Irenicon – Book Review
By Angela Youngman Oct 29, 2012, 17:52 GMT
The river Irenicon was blasted through the middle of Rasenna in 1347 and now it is a permanent reminder to the feuding factions that nothing can stand in the way of the Concordian Empire. The artificial river, created overnight by Concordian engineers using the Wave, runs uphill. But the Wave is both weapon and mystery; not even the Concordians know how the river became conscious - and hostile. But times ...more
This is definitely one of the more innovative fantasy novels that have come out this year. After all - it is not often that a river capable of thinking consciously, complete with lethal water spirits plays a central part in a story.
The River Irenicon first appeared through the center of Rasenna in 1347. It is an artificial river flowing uphill which was created overnight using the Wave, by engineers belonging to the Concordian empire.

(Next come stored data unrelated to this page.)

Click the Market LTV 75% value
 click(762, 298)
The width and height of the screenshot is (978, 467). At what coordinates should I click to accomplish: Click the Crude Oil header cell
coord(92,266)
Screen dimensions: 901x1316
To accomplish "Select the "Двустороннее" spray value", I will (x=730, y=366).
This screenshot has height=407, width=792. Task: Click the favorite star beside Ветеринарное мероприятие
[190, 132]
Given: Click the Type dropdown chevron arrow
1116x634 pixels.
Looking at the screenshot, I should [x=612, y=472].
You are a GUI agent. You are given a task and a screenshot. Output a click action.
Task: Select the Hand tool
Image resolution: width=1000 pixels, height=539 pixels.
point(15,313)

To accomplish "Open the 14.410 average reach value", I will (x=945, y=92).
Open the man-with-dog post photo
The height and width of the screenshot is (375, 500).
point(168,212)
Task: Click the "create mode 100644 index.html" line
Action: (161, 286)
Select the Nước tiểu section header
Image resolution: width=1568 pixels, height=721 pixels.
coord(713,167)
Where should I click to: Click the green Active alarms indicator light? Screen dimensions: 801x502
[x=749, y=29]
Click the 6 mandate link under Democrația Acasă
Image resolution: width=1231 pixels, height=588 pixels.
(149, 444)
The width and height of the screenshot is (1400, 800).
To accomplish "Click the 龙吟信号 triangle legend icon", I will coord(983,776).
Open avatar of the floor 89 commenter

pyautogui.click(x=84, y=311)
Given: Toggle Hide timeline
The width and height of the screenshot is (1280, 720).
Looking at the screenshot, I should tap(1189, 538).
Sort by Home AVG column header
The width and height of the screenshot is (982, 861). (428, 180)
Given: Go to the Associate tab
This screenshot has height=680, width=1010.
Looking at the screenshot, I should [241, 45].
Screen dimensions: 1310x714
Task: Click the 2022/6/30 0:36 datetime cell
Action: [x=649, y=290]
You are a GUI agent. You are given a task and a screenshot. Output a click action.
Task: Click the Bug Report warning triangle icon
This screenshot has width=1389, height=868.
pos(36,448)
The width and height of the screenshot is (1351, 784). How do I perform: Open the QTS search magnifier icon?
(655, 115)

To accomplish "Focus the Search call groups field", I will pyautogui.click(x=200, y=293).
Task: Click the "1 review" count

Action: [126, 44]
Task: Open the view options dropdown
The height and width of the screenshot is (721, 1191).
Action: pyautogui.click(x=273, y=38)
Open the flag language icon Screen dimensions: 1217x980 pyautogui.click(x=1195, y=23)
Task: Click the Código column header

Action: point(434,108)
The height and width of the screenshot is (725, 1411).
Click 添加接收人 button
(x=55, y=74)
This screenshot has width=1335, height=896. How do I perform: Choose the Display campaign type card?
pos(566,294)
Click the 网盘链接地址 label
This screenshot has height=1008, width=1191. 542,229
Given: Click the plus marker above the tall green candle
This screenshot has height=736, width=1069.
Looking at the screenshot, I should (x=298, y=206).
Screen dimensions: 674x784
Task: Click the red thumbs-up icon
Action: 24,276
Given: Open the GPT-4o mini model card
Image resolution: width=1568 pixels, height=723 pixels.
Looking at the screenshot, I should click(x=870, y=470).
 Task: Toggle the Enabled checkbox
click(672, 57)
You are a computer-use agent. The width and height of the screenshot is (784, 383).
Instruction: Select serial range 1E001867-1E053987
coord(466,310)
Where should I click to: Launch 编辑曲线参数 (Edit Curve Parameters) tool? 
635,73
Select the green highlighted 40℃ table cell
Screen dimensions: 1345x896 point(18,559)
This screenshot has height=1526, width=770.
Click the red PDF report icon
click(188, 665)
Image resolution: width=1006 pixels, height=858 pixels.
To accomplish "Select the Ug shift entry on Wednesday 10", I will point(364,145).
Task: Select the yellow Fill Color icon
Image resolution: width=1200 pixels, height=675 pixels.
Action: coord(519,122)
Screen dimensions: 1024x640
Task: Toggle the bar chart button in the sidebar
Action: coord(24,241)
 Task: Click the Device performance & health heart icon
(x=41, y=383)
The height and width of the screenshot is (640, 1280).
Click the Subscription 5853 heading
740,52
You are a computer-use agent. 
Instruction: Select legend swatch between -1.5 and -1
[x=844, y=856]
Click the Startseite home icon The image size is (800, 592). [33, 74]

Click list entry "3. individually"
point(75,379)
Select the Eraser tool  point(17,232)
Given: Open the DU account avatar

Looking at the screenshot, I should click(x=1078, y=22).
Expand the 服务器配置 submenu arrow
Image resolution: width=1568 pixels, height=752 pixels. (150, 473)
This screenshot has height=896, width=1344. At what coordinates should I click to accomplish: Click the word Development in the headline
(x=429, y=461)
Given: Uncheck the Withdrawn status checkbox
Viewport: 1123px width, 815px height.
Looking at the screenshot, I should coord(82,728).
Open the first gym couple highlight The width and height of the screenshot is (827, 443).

Not even the engineers understand the Wave - or why it has become sentient and hostile. To make matters worse, Rasenna is occupied by feuding groups which fight using flags and aim to capture each other’s banners. Vendettas are all too common. Into this environment comes Sophia Scaligeri, who is set to become Contessa of Rasenna on her eighteenth birthday.
She has trained hard, learning how to fight and possibly how to rule. She would love to stop the culture of vendetta but doesn't know how to do so. To make matters worse, a young Concordian Engineer called Captain Giovanni has been ordered to create a bridge across the Irenicon in order to provide access for Concordian armies to expand beyond Rasenna.
It is a dangerous task as they not only have to contend with the feuding groups of Rasenna but the dangerous water spirits - the buio - who infest the Irenicon. In addition, the Concordian Empire are planning to release the Wave again causing yet more devastation.
Slowly both Contessa Sophia and Captain Giovanni come to realize that they have to change in order to survive. There is a distinctly medieval/renaissance feel about the whole story, linking in aspects of Italian culture with their flag waving and feuding. The characters are well drawn, and the idea behind the story innovative and different. It is a long novel, and at times I did find my attention wandering a little when the pace slowed.
It could have been made even better with more editing. Overall this is a good read, which will appeal to anyone who likes fantasy and history. Aiden Harte has created a very realistic world, and you do feel as though it really exists. More books in the series are planned, and I look forward to seeing how this concept develops.